- Exercise
If a line of the material contains "width", copy it.

- Records
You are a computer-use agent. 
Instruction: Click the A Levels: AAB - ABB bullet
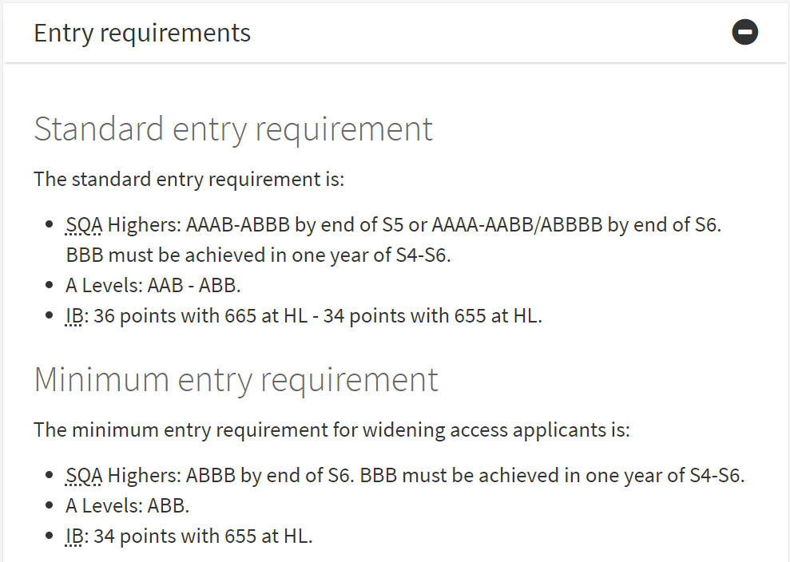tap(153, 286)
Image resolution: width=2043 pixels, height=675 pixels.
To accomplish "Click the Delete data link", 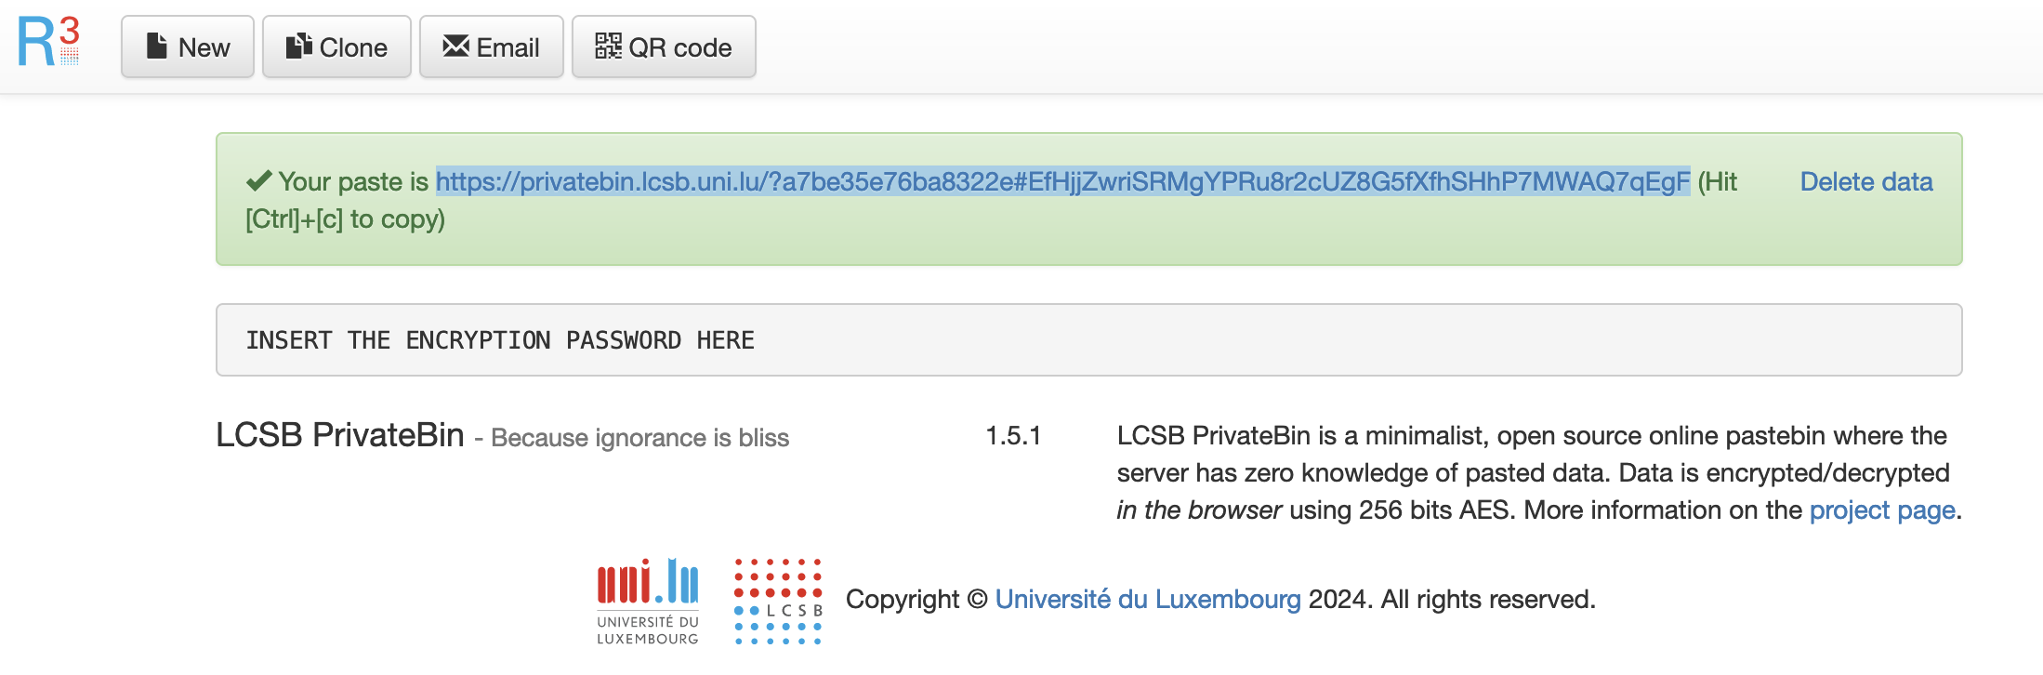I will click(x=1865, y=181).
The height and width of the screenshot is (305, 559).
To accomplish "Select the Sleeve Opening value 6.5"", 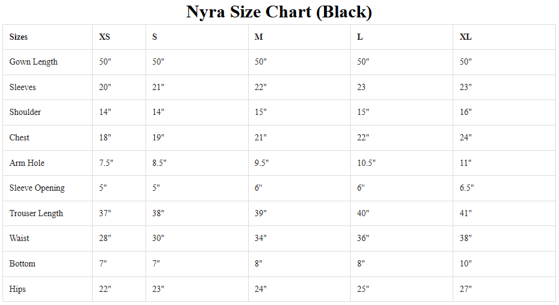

- Answer box
Image resolution: width=2043 pixels, height=675 pixels.
The height and width of the screenshot is (305, 559).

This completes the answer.